Mastering Hadoop 3
上QQ阅读APP看书,第一时间看更新

Read workflows

We have seen how a file can be written to HDFS and how HDFS works internally to make sure that the file is written in a distributed fashion. Now, we will see how a file is read using the HDFS client and how it works internally. Similar to HDFS write, NameNode is also a primary contact for the read operation. The following diagram shows the detailed steps of the file read operation of HDFS:

HDFS calls open() on a particular file that it wants to use by using the FileSystem object, which internally calls open() of DistributedFileSystem

public FSDataInputStream open(Path f) throws IOException {
return open(f, getConf().getInt(IO_FILE_BUFFER_SIZE_KEY,
IO_FILE_BUFFER_SIZE_DEFAULT));
}

public abstract FSDataInputStream open(Path f, int bufferSize)
throws IOException;

NameNode returns IOException with the appropriate message the client does not have permission to read the file or the file does not exist.

NameNode contains all the metadata information about the files. DistributedFileSystem makes an RPC call to the NameNode to get blocks of files. NameNode returns a list of DataNodes for each block, which are sorted based on the proximity of the HDFS client, that is, the NameNode nearest to the client will be first in the list. 

The open() method returns FSDataInputStream to the client to read data. DFSInputStream is wrapped within FSDataInputStream and is responsible for managing the DataNodes. DFSInputStream connects to the DataNode using the DataNode addresses, which it received in the first block. Data is returned to the client in the form of a stream.

When data from the block is read successfully, DFSInputStream will close the connection with the DataNode and then take the nearest DataNode for the next block of the file. Data is then streamed from the DataNode back to the client to which the client calls the read() method repeatedly on the stream. When the block ends, DFSInputStream closes the connection to the DataNode to which the DFSInputStream then finds the suitable DataNode for the next block.

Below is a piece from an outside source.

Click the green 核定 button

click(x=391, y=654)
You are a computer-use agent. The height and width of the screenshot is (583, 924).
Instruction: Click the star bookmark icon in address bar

It's obvious that the DataNode may fail or return an error to DFSInputStream. In the case of an error or failure, DFSInpurStream makes an entry of failed DataNodes so that it does not connect to these DataNodes for the next blocks and then connects to the next closest DataNode that contains a replica for the block. Then, it reads the data from there. 
DFSInputStream also verifies the checksum of the block and if it does not match and finds that the block is corrupted, it reports it to NameNode and then selects the next closest DataNode that contains a replica of the block to read data.

Once the client has finished reading data from all the blocks, it closes the connection using close() on the stream. 

Every operation request will go through the NameNode, and the NameNode helps the client by providing metadata information about the request.